(20-04-2024, 03:34 PM)CY09 Wrote: In recent times, Singapore's office space has seen no interested buyers willing to match office space valuation
https://www.businesstimes.com.sg/propert...01oU9mGnKx
There are floor spaces being vacated in the CBD but unsurprisingly many valuers have painted office spaces as good with CAP rates abscribed being even lower than SORA rate.
No doubt Capland says its aiming for 200B FUM with current progress at 100B FUM. However, if most of its assets are in Singapore (which it is), I do feel it is unrealistic. Singapore property market has been using close to fraudlent valuation inputs and ground reality is that funds are not willing to match to the prices unless special circumstance are made. For example, in the failed Far East Shopping Centre (part retail/part office), the buyer wanted URA to grant 20% more floor area beyond the GPR which is unrealistic and definitely beyond what the master plan had provisioned. If it had been granted, many would question whats the use of URA 5 yearly master plan
I am not a capland investor, however, it would have been nice if someone had asked the soundness of the local Capland REIT valuers who had used Cap rates which at times are lower than SORA.
Hi CY09,
Based on my observation and also understanding from listening to the operators of companies, below are my thoughts on cap rates:
- Valuation is actually more Art than Science. There are estimates (meaning range of values) and assumptions and more importantly, how one makes/defend those assumptions.
- Companies can get a valuation based on "X assumptions". No surprise what is the company's preference. Crunch time comes when they defend/justify those numbers when they present it to their statutory auditor. There is "leeway" in the discussion and really, a lot of times, it may depend on those talking to the auditors.
- But one thing that will get the auditors alarmed, will be the company using "X assumptions" in previous years and then suddenly want to use "Y assumptions" this year, ie. changing their valuation methodology.

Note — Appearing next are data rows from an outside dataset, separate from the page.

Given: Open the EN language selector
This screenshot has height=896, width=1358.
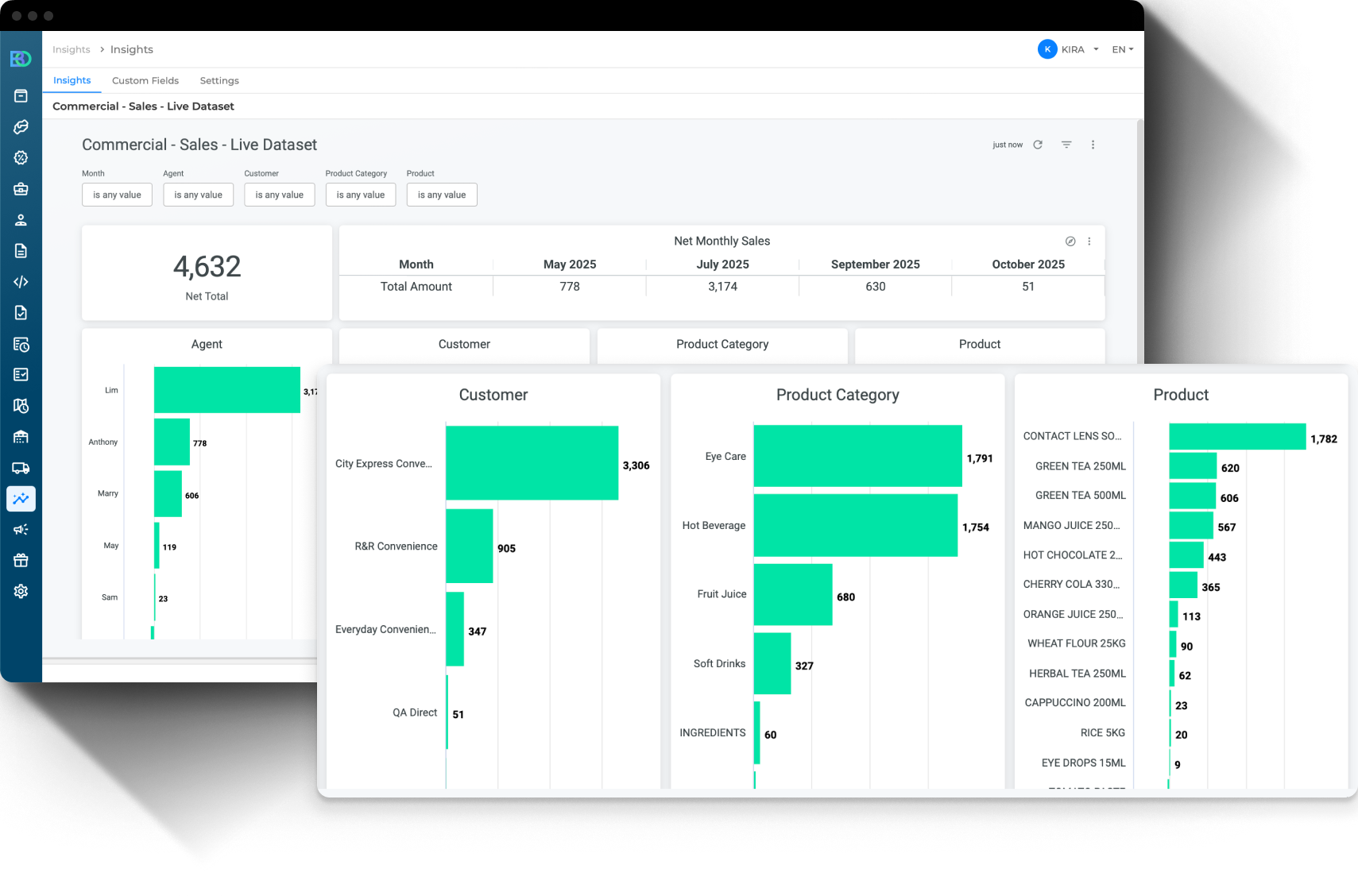Looking at the screenshot, I should click(x=1122, y=49).
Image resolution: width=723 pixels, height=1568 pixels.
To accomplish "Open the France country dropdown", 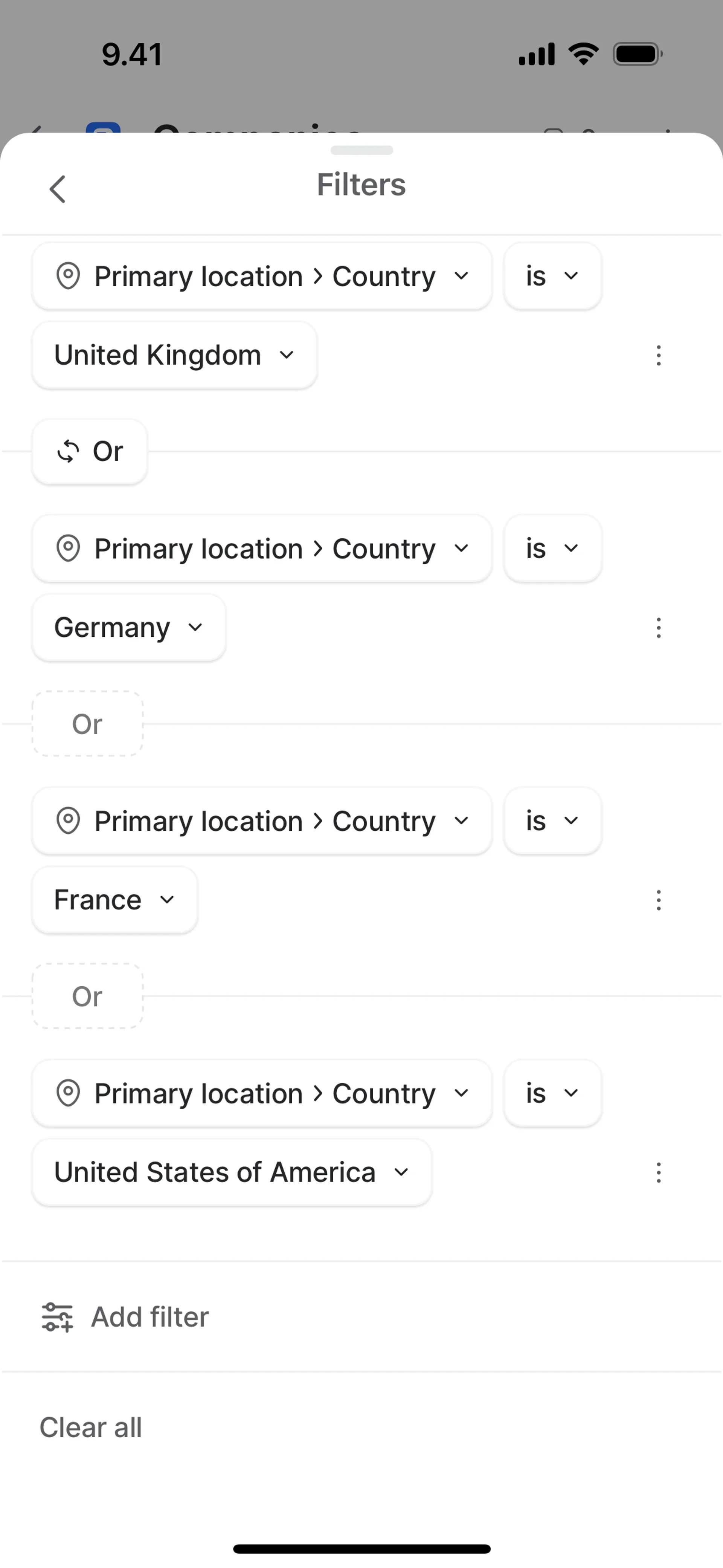I will pyautogui.click(x=114, y=900).
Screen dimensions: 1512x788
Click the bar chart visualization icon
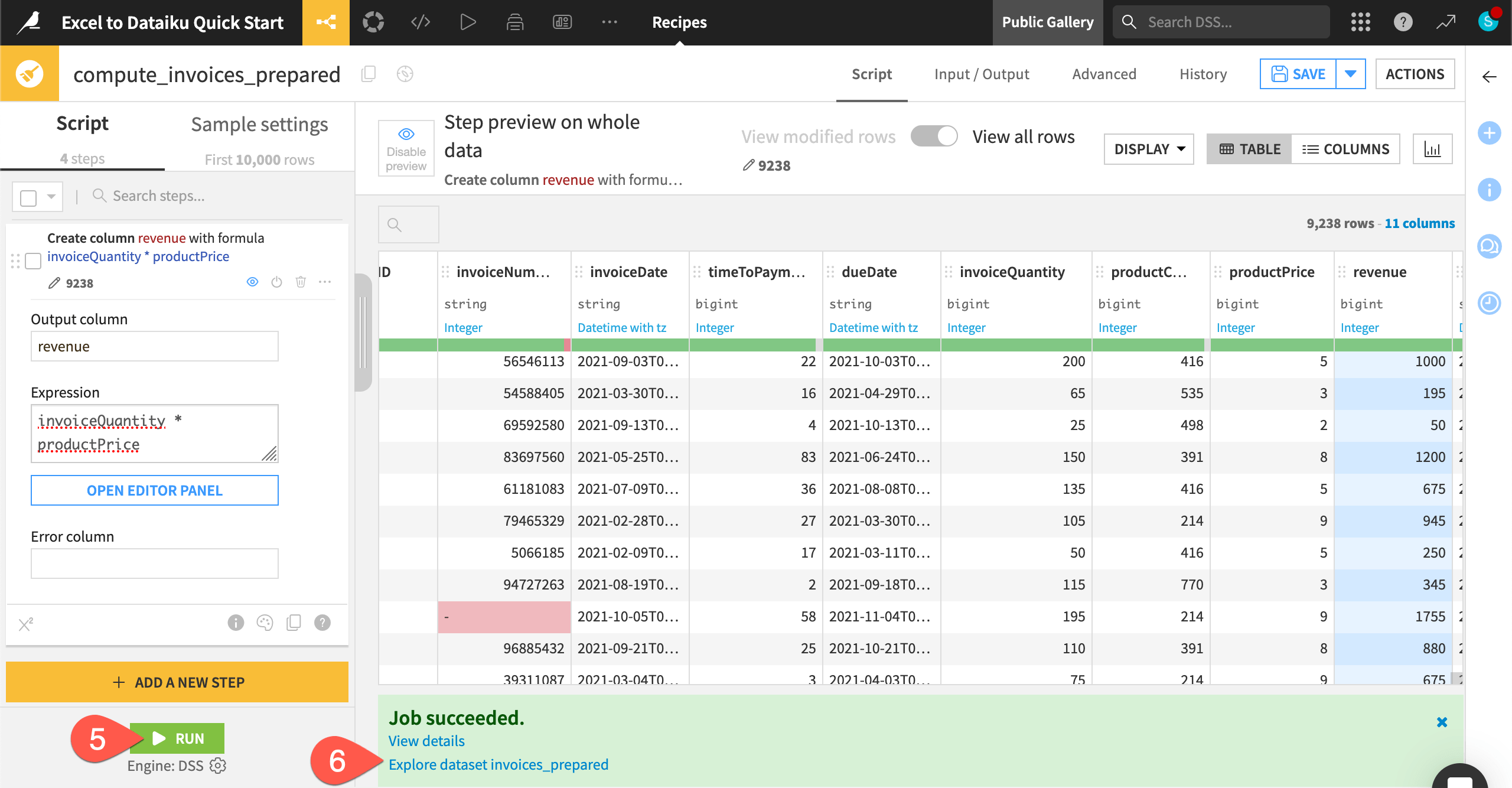pyautogui.click(x=1432, y=149)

- So we know everyone wants high valuations - so it will be as high as it can be, ie. fair valuations are probably most overvalued - But mostly, doesn't mean all the time. There are a couple of observations that may reflect the amount of aggressiveness/conservativeness:
(1) One can look at how many times a REIT can sell something "above NAV". Similarly, when a REIT is most selling "below NAV", then good chance many other assets on the balance sheet are probably overvalued.
(2) The amount of revaluation losses probably correlate to the amount of revaluation gains. If a REIT had been using aggressive assumptions to revalue itself upwards, there is a good chance the same assumptions will hurt it on the way down, especially when the statutory auditor does not agree with changing the assumptions as previously mentioned.